## [Written instruction 1]
Render part of the listing as a numbered list with blank lines omitted. Begin at the line that contains "1024x796 pixels." and stop after the line that contains "pos(30,376)".

## [Quoted text]

Tag Archive for: Globalization

This article was written by Olivier Holmey.

A string of high-profile failures in Western markets has highlighted the brighter prospects that lie in continental expansion for many South African corporates.

Fifteen minutes is all the time it took to wipe out New Frontier Properties’ top brass. Anticipating a fight at the annual general meeting on 24 February, the firm’s executives had come to its offices in Mayfair, London, accompanied by a lawyer.

But the chairman, Franz Gmeiner, promptly asked the lawyer to leave, on the basis that only shareholders and representatives of the business could attend. Minutes later, the 97% of the shareholders present, including Gmeiner, voted to remove Michael Riley, the firm’s chief executive, and Patrick Smith, its finance director, as well as two other directors.

Within hours, all traces of the former directors had vanished from the firm’s website.

The shareholder revolt followed months of turmoil at New Frontier, a real-estate investor listed in Johannesburg but mainly invested in shopping malls in the UK. A tumultuous real-estate market, coupled, investors argued, with serious mismanagement, collapsed the value of the firm’s assets from £192m ($239.6m) in 2018 to £70m in 2019, and reduced its share price to virtually nought.

Big bets, big losses

New Frontier’s ill-fated investment in the UK is just one recent example of South African companies betting big on markets outside Africa, only to see the value of these foreign operations nosedive.

In the UK, Brait, an investment holding company owned by South African businessman Christo Wiese, wrote off its investment in fashion retailer New Look, while Famous Brands, the dining group headed by Darren Hele, wrote down half of its bet on Gourmet Burger Kitchen. Clothing retailer Truworths wrote down more than a third of the £256m it invested into the UK shoe chain Office Holdings, while Intu, the owner of shopping centres in the UK, saw its market valuation crash from £13bn in 2006 to about £50m early this year, before going into administration in late June.

## [Written instruction 2]
Reproduce the full article on South African companies' losses abroad word for word.

(Word and element location records)
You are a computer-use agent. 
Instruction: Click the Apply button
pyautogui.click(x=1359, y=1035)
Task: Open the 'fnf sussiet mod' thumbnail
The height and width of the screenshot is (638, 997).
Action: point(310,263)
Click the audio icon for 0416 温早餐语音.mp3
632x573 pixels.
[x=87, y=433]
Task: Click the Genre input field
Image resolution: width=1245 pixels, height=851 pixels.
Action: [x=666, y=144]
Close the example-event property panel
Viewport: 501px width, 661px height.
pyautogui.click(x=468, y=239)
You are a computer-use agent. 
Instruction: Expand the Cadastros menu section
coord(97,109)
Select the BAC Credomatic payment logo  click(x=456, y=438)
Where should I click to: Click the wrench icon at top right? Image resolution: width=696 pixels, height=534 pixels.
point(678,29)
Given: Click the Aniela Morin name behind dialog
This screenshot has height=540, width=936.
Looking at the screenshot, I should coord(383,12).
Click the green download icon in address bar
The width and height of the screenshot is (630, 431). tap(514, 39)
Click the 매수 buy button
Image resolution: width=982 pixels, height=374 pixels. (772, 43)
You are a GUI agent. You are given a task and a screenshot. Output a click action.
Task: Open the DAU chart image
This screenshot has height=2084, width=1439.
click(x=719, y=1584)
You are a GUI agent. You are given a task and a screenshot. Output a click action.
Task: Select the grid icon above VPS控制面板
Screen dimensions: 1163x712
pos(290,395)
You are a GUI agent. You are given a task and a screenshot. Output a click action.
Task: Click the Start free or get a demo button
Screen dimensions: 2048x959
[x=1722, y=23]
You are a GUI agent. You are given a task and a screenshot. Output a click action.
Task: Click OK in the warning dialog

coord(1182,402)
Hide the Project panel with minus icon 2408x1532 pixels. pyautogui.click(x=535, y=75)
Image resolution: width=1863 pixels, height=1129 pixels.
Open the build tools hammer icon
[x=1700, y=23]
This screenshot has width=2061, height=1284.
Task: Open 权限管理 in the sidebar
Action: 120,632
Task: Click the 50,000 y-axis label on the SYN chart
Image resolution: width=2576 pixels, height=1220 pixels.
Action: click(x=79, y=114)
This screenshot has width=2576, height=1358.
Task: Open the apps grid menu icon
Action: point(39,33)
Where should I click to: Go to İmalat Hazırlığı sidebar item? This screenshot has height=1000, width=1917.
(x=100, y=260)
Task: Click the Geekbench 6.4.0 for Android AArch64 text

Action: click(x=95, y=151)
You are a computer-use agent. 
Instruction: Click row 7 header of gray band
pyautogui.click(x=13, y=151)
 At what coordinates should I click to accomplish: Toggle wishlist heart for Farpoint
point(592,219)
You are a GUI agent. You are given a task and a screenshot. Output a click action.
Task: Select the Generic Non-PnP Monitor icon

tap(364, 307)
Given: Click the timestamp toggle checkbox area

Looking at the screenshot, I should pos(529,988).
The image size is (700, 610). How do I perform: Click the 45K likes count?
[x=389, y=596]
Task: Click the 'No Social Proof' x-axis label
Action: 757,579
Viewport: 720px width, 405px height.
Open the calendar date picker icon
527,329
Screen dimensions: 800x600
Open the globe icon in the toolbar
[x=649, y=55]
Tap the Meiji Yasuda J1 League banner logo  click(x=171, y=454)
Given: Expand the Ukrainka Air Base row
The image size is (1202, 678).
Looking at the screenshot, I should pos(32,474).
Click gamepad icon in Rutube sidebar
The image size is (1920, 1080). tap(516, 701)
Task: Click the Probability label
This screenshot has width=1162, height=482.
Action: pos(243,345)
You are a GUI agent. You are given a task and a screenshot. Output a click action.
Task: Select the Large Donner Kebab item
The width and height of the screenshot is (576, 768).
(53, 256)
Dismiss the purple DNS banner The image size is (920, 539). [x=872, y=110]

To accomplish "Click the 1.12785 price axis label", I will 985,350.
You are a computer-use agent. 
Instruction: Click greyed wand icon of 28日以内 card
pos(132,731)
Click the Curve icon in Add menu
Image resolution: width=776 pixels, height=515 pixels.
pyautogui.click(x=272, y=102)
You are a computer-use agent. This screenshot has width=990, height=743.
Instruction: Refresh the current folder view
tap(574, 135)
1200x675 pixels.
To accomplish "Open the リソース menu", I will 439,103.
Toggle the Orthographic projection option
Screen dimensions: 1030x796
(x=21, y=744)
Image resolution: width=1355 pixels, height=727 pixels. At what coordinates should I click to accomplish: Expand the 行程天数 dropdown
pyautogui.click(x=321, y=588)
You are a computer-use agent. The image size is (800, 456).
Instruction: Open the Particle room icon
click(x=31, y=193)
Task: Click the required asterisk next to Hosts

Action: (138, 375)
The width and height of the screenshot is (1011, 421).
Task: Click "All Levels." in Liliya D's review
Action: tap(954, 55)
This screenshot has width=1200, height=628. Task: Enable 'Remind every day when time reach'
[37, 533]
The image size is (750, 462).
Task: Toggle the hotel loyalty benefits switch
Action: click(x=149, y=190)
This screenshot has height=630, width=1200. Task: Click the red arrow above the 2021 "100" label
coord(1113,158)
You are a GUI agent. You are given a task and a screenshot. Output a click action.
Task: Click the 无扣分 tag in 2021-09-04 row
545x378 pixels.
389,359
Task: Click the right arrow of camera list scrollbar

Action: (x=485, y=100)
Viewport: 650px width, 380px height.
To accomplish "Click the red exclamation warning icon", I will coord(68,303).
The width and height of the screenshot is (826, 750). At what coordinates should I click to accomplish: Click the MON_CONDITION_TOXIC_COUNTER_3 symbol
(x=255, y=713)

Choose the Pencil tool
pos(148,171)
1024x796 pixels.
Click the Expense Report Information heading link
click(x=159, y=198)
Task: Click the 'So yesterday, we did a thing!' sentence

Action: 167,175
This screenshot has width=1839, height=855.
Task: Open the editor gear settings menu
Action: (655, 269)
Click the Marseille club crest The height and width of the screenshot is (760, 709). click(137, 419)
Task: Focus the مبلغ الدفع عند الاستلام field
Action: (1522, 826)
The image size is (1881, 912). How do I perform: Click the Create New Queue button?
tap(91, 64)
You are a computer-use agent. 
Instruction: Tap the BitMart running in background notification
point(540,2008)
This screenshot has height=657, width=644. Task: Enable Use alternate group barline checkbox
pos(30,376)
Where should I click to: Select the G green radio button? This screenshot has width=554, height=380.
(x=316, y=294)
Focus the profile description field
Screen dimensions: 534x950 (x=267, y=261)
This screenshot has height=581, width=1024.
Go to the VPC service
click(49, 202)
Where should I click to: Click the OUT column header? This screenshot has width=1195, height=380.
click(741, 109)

## [Finished answer 1]
1. 1024x796 pixels.
2. Click the Expense Report Information heading link
3. click(x=159, y=198)
4. Task: Click the 'So yesterday, we did a thing!' sentence
5. Action: 167,175
6. This screenshot has width=1839, height=855.
7. Task: Open the editor gear settings menu
8. Action: (655, 269)
9. Click the Marseille club crest The height and width of the screenshot is (760, 709). click(137, 419)
10. Task: Focus the مبلغ الدفع عند الاستلام field
11. Action: (1522, 826)
12. The image size is (1881, 912). How do I perform: Click the Create New Queue button?
13. tap(91, 64)
14. You are a computer-use agent. 
15. Instruction: Tap the BitMart running in background notification
16. point(540,2008)
17. This screenshot has height=657, width=644. Task: Enable Use alternate group barline checkbox
18. pos(30,376)

## [Finished answer 2]
Tag Archive for: Globalization

This article was written by Olivier Holmey.

A string of high-profile failures in Western markets has highlighted the brighter prospects that lie in continental expansion for many South African corporates.

Fifteen minutes is all the time it took to wipe out New Frontier Properties’ top brass. Anticipating a fight at the annual general meeting on 24 February, the firm’s executives had come to its offices in Mayfair, London, accompanied by a lawyer.

But the chairman, Franz Gmeiner, promptly asked the lawyer to leave, on the basis that only shareholders and representatives of the business could attend. Minutes later, the 97% of the shareholders present, including Gmeiner, voted to remove Michael Riley, the firm’s chief executive, and Patrick Smith, its finance director, as well as two other directors.

Within hours, all traces of the former directors had vanished from the firm’s website.

The shareholder revolt followed months of turmoil at New Frontier, a real-estate investor listed in Johannesburg but mainly invested in shopping malls in the UK. A tumultuous real-estate market, coupled, investors argued, with serious mismanagement, collapsed the value of the firm’s assets from £192m ($239.6m) in 2018 to £70m in 2019, and reduced its share price to virtually nought.

Big bets, big losses

New Frontier’s ill-fated investment in the UK is just one recent example of South African companies betting big on markets outside Africa, only to see the value of these foreign operations nosedive.

In the UK, Brait, an investment holding company owned by South African businessman Christo Wiese, wrote off its investment in fashion retailer New Look, while Famous Brands, the dining group headed by Darren Hele, wrote down half of its bet on Gourmet Burger Kitchen. Clothing retailer Truworths wrote down more than a third of the £256m it invested into the UK shoe chain Office Holdings, while Intu, the owner of shopping centres in the UK, saw its market valuation crash from £13bn in 2006 to about £50m early this year, before going into administration in late June.